Baca Juga: Rekam Jejak Kontroversi Panca PD: Duel di GBK hingga Kicauan Paha Mulus
"Sakitnya tidak seberapa, tapi malunya ini, ini ucapan yang tepat untuk kader kebanggaan Partai Demokrat Panca Laksana yang mencoba ngeles mengenai paha mulus, walaupun akhirnya minta maaf, tapi RSD tidak puas “TwittMu HarimauMu,” kata Ruhut melalui akun twitter @ruhutsitompul, Selasa (8/9/2020).
Dalam kritik yang disampaikan sebelumnya, Ruhut mengaitkan mental kader dengan target partai untuk bisa memenangkan pemilihan presiden dan wakil presiden tidak berjalan beriringan.
"Gimana partainya mau menang dan mengusung capres atau wapres dalam pemilu 2024 kalau kadernya yang juga pengurus pusat nggak kuat lihat paha mulus, curhat lagi di medsos, jadi betul juga apa yang dikatakan Bu Puan Maharani mengenai Sumbar, kebetulan beliau berasal dari sono," kata Ruhut.
Ucapan Panca menjadi polemik panas dalam beberapa hari terakhir.
Menanggapi pernyataan netizen yang mencoba mengingatkan Rahayu Saraswati agar mengambil sisi positif dari kritik tentang cara berpakaian, Partai Gerindra melalui akun Twitter resmi @Gerindra menekankan bahwa mesti dibedakan antara kritik, pernyataan, dan pelecehan.
Baca Juga: Dilecehkan karena Celana Pendek, Rahayu Saraswati Beri Jawaban Telak
Menurut Partai Gerindra, ketika yang disorot adalah soal fisik seseorang dalam konteks "paha mulus," itu bukan termasuk bagian dari kritik.

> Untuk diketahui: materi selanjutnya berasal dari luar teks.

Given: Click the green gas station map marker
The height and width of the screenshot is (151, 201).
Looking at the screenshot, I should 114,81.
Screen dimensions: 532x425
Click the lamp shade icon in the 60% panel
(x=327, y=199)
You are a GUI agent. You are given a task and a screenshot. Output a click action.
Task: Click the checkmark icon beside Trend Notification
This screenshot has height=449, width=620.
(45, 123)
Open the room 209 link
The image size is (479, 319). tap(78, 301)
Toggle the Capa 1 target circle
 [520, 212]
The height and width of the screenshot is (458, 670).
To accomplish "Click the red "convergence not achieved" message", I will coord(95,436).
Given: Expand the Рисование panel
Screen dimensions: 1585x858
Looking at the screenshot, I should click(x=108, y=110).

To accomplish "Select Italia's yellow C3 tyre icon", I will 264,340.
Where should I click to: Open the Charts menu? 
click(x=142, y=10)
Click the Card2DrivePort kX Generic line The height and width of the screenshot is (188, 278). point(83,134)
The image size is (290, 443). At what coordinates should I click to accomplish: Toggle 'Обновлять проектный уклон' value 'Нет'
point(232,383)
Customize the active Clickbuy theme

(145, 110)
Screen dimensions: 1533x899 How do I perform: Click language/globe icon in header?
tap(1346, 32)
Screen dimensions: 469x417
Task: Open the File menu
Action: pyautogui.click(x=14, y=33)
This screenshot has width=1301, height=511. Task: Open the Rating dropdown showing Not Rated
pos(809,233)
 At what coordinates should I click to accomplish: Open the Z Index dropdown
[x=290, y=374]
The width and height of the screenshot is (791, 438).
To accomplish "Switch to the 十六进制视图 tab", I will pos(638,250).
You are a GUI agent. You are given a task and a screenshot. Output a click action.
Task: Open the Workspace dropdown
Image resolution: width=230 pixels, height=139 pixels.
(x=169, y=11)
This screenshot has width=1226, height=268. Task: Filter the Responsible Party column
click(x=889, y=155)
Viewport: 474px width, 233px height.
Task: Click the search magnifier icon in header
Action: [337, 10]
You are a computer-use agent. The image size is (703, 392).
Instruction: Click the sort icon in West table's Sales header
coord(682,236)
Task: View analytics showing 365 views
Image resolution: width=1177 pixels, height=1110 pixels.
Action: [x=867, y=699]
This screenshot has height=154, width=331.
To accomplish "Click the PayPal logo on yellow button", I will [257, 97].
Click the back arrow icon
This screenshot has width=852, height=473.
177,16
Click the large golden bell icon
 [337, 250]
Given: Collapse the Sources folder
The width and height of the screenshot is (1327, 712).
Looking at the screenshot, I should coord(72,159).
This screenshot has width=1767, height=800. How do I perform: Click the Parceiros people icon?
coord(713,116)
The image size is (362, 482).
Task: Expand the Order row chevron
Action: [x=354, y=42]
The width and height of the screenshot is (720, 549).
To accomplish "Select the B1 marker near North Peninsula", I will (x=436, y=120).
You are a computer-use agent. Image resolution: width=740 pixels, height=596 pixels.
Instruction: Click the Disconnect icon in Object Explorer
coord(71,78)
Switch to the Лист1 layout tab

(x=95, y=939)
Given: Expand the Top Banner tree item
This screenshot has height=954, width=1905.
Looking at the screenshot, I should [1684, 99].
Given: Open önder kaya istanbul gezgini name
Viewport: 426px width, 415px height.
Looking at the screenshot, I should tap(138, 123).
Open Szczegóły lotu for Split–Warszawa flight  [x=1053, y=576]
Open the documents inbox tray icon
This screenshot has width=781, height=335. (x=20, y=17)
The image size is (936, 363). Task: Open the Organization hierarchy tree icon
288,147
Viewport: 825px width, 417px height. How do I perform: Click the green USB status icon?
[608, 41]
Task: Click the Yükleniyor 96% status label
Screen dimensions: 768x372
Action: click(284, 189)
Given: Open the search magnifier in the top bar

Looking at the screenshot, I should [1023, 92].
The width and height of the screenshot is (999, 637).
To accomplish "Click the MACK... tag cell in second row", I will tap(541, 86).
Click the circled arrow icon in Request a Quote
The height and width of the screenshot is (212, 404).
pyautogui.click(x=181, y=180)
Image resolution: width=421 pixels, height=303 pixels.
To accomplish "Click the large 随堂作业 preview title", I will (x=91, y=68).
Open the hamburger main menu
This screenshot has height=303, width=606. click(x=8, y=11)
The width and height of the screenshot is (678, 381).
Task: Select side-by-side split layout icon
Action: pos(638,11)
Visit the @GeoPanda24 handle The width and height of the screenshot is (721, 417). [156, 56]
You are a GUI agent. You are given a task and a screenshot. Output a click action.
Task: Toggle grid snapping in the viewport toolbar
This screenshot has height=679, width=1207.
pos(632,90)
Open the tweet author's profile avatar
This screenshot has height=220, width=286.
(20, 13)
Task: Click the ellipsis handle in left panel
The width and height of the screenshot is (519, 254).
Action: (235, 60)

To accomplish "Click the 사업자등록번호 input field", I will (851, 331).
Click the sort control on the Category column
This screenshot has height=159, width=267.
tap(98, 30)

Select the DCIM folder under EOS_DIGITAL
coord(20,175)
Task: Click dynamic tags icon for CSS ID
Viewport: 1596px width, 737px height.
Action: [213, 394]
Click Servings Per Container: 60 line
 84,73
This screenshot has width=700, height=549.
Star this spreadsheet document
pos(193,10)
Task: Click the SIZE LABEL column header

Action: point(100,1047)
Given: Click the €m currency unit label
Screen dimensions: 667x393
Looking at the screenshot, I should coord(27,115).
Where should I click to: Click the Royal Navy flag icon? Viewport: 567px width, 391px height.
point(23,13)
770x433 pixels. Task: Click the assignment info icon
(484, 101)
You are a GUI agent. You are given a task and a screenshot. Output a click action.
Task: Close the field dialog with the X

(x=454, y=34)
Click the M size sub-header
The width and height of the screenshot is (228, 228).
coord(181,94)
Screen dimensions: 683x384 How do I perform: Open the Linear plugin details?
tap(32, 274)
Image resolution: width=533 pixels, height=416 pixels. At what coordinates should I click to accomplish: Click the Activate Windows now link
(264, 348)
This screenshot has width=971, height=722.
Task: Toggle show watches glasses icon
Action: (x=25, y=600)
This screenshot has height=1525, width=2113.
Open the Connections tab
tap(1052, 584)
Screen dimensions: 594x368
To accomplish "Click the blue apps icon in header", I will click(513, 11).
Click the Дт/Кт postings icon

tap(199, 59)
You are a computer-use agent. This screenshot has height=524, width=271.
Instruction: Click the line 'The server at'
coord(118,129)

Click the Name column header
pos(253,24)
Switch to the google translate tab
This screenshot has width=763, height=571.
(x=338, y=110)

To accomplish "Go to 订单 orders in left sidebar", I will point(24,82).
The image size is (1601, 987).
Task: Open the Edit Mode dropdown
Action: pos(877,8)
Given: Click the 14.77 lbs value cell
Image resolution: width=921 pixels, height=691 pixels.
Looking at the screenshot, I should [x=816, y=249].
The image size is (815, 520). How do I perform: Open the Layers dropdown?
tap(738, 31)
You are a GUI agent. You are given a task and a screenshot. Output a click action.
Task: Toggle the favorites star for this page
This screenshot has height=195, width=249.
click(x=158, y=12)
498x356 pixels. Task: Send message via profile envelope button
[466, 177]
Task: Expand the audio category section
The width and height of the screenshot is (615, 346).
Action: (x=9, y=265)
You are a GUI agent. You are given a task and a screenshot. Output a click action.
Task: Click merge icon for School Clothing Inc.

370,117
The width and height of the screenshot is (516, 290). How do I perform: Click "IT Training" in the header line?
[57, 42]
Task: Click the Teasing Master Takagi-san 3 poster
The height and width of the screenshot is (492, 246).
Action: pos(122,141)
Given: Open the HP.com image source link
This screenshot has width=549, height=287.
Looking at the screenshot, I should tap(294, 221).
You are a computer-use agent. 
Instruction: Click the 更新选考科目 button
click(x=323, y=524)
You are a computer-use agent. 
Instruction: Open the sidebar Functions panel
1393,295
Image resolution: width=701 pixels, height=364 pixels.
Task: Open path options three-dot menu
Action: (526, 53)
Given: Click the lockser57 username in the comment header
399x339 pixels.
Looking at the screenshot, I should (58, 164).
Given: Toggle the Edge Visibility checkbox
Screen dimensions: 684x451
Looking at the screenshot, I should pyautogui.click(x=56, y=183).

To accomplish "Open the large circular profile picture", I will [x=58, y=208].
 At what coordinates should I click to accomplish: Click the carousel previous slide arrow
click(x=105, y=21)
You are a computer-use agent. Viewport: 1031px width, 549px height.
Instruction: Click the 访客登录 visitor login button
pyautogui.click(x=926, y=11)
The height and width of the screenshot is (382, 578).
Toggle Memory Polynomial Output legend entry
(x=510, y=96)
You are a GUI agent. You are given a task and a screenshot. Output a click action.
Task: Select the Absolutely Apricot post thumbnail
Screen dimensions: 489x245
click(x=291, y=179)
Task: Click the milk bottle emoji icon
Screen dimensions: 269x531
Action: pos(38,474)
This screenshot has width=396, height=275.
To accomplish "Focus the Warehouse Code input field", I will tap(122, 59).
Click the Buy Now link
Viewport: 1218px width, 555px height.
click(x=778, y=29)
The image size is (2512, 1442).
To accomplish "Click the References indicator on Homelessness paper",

"Saudara juga harus bisa memahami, apa itu kritik, apa itu pernyataan, apa itu pelecehan. Jika kritik bisa disampaikan membahas pakaian, bukan bagian tubuh seperti 'paha mulus'. Partai Gerindra selalu terbuka dengan kritik dan masukan jika disampaikan secara benar," kata Gerindra.
Jawaban Rahayu Saraswati
Rahayu Saraswati yang merupakan keponakan Menteri Pertahanan Prabowo Subianto itu mengatakan sangat menghargai pendapat mengenai bagaimana seharusnya seseorang berpakaian ketika berolahraga. Namun, setiap orang juga memiliki hak untuk mengenakan pakaian yang dihendaki.
"Saya percaya bahwa semua orang (laki-laki maupun perempuan) punya hak untuk berpakaian sesuai dengan kehendaknya masing-masing tanpa mengalami pelecehan, diskriminasi, nyinyiran dan lain-lain," kata Saras dalam pernyataan tertulis yang diterima Suara.com, Senin (7/9/2020).
Ada banyak deretan kasus, meskipun perempuan memakai pakaian sopan, tetap mengalami pelecehan seksual.
Pakaian yang dikenakan seseorang tidak bisa serta merta menentukan akhlak seseorang.
Banyak orang yang terlihat luar biasa alim, tetapi di baliknya, kelakuan tidak sesuai dengan penampilannya.
"Sebaliknya, saya tahu orang-orang yang seringkali dipandang sebelah mata, seperti kawan-kawan yang bertato dari kepala sampai kaki, tetapi mereka adalah orang-orang dengan hati paling mulia yang memberikan perlindungan kepada anak-anak korban kekerasan," kata Saraswati.
Saraswati mengatakan pakaian yang dikenakannya selalu menyesuaikan kegiatan. Mengenakan celana pendek dan kaos tanpa lengan ketika bertemu tokoh masyarakat dalam acara formil tentu kurang sopan.
"Tapi jika kita berolahraga saja sudah dihakimi, apa kabar para atlet perempuan di mana ada standar pakaian yang bisa memaksimalkan performanya? Apa dia juga akan dihakimi karena tidak sesuai dengan norma yang ditentukan orang lain?" ujar Saraswati.
Dia menyayangkan paradigma di tengah masyarakat yang lebih senang menyalahkan korban dibanding menanyakan akhlak pelaku yang menghakimi.